── Records for processing ──
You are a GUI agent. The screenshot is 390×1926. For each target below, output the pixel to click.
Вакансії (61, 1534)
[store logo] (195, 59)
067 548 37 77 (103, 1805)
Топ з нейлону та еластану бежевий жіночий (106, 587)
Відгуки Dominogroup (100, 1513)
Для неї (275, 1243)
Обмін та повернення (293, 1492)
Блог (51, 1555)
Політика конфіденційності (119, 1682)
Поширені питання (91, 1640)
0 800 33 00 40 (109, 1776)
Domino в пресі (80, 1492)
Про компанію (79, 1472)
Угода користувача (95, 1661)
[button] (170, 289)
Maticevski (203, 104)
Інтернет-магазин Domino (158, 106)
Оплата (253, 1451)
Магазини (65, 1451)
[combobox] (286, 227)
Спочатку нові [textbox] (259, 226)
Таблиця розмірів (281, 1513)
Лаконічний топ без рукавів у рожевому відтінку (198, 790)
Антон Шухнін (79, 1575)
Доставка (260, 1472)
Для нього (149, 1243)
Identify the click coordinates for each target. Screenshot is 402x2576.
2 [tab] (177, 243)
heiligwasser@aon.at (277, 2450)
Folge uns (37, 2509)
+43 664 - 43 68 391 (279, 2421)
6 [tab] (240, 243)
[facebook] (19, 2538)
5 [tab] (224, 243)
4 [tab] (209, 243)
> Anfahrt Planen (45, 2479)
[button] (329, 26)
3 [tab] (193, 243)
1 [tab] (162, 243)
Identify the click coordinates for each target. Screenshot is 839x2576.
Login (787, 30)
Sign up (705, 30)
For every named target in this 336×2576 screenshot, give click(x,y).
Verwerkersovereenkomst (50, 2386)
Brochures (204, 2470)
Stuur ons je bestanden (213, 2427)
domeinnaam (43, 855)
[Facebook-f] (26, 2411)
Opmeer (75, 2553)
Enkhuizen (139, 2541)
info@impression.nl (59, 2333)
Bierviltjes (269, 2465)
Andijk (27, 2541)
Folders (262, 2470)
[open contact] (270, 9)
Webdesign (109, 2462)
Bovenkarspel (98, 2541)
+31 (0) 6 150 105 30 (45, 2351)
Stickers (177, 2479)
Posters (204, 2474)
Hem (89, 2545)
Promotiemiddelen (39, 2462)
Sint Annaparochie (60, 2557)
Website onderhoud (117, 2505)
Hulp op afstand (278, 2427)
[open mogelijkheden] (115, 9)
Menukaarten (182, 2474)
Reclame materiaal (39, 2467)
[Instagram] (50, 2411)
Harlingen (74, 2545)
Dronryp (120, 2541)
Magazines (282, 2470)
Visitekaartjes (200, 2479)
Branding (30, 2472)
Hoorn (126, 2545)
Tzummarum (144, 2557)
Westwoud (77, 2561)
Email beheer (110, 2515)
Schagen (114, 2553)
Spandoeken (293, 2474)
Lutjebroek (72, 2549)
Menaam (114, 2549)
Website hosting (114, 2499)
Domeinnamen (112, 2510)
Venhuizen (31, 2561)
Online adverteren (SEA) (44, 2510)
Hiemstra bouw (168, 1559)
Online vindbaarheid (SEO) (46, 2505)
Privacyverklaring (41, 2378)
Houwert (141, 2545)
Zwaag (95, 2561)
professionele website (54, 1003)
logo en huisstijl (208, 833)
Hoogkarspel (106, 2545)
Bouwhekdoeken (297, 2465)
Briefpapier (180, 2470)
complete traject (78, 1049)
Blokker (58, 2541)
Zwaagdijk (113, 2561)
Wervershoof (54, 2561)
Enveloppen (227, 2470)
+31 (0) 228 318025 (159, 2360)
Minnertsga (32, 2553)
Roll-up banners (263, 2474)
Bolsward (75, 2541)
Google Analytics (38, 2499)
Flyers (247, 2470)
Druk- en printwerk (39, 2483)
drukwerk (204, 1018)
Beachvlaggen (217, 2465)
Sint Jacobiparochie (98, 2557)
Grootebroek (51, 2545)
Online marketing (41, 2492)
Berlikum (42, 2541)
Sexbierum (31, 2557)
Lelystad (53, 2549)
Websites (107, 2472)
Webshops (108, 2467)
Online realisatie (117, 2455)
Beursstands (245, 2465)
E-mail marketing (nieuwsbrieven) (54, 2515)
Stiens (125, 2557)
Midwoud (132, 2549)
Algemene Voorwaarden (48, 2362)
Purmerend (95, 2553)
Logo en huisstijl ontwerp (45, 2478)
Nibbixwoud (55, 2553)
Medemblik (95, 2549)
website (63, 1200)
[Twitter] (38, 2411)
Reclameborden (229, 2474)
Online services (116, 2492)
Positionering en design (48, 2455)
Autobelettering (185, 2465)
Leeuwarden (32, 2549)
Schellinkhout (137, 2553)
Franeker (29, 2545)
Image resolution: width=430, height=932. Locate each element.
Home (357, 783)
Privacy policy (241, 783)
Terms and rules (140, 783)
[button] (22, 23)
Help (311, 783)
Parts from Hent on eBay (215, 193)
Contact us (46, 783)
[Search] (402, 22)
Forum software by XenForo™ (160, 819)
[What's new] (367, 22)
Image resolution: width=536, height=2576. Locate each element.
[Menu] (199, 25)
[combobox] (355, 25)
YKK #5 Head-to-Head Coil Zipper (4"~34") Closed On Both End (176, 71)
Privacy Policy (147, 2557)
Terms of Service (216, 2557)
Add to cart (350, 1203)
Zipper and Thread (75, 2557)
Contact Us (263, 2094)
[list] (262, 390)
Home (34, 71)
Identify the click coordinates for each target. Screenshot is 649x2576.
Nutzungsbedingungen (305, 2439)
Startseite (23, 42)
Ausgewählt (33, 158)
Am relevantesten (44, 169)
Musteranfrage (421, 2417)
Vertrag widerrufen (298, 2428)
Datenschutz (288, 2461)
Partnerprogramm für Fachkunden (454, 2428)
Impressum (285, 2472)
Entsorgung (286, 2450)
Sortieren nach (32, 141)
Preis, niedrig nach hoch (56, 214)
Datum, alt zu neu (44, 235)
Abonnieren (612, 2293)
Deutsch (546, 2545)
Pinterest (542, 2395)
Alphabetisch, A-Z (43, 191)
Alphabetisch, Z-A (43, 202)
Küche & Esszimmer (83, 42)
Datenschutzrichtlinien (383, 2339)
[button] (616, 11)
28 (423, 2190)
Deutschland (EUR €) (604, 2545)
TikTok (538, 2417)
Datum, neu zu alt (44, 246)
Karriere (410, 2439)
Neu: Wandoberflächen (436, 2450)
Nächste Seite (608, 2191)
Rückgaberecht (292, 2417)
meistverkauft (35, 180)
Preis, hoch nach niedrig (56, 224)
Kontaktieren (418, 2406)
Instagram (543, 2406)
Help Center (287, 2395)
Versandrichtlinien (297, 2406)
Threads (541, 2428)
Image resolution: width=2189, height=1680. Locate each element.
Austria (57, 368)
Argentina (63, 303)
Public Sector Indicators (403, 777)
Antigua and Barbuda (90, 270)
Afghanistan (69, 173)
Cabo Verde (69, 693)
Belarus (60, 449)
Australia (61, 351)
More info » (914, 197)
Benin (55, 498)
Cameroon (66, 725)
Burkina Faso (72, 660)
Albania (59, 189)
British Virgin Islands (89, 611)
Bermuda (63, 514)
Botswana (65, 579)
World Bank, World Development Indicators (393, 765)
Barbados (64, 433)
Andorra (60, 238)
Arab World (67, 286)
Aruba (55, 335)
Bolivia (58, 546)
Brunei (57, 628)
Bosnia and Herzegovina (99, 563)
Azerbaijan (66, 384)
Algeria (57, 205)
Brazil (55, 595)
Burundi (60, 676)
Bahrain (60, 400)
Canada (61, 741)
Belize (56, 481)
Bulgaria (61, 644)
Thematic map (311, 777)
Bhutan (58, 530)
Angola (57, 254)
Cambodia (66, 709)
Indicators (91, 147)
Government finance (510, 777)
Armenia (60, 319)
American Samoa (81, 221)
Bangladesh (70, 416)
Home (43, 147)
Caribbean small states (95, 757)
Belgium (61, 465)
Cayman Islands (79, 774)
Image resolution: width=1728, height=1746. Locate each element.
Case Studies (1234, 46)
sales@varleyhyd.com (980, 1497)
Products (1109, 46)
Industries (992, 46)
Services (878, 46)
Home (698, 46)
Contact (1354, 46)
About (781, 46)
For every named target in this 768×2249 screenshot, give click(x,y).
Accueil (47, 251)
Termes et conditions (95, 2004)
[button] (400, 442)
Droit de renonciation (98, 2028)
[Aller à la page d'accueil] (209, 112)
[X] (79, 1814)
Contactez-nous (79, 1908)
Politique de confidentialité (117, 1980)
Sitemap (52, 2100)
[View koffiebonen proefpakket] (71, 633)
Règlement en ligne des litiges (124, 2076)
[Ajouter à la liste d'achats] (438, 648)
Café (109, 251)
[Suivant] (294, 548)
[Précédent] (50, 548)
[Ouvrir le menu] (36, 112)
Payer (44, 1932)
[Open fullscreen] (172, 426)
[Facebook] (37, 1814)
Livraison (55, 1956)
───
◆ **Directions for this task**: Restate, word for word and with nothing added, the lines from the beginning of the records above through the line that contains "domeinnaam (43, 855)".

◆ **Reply to the task**:
You are a GUI agent. The screenshot is 390×1926. For each target below, output the pixel to click.
Вакансії (61, 1534)
[store logo] (195, 59)
067 548 37 77 (103, 1805)
Топ з нейлону та еластану бежевий жіночий (106, 587)
Відгуки Dominogroup (100, 1513)
Для неї (275, 1243)
Обмін та повернення (293, 1492)
Блог (51, 1555)
Політика конфіденційності (119, 1682)
Поширені питання (91, 1640)
0 800 33 00 40 (109, 1776)
Domino в пресі (80, 1492)
Про компанію (79, 1472)
Угода користувача (95, 1661)
[button] (170, 289)
Maticevski (203, 104)
Інтернет-магазин Domino (158, 106)
Оплата (253, 1451)
Магазини (65, 1451)
[combobox] (286, 227)
Спочатку нові [textbox] (259, 226)
Таблиця розмірів (281, 1513)
Лаконічний топ без рукавів у рожевому відтінку (198, 790)
Антон Шухнін (79, 1575)
Доставка (260, 1472)
Для нього (149, 1243)
Identify the click coordinates for each target. Screenshot is 402x2576.
2 [tab] (177, 243)
heiligwasser@aon.at (277, 2450)
Folge uns (37, 2509)
+43 664 - 43 68 391 (279, 2421)
6 [tab] (240, 243)
[facebook] (19, 2538)
5 [tab] (224, 243)
4 [tab] (209, 243)
> Anfahrt Planen (45, 2479)
[button] (329, 26)
3 [tab] (193, 243)
1 [tab] (162, 243)
Identify the click coordinates for each target. Screenshot is 839x2576.
Login (787, 30)
Sign up (705, 30)
For every named target in this 336×2576 screenshot, give click(x,y).
Verwerkersovereenkomst (50, 2386)
Brochures (204, 2470)
Stuur ons je bestanden (213, 2427)
domeinnaam (43, 855)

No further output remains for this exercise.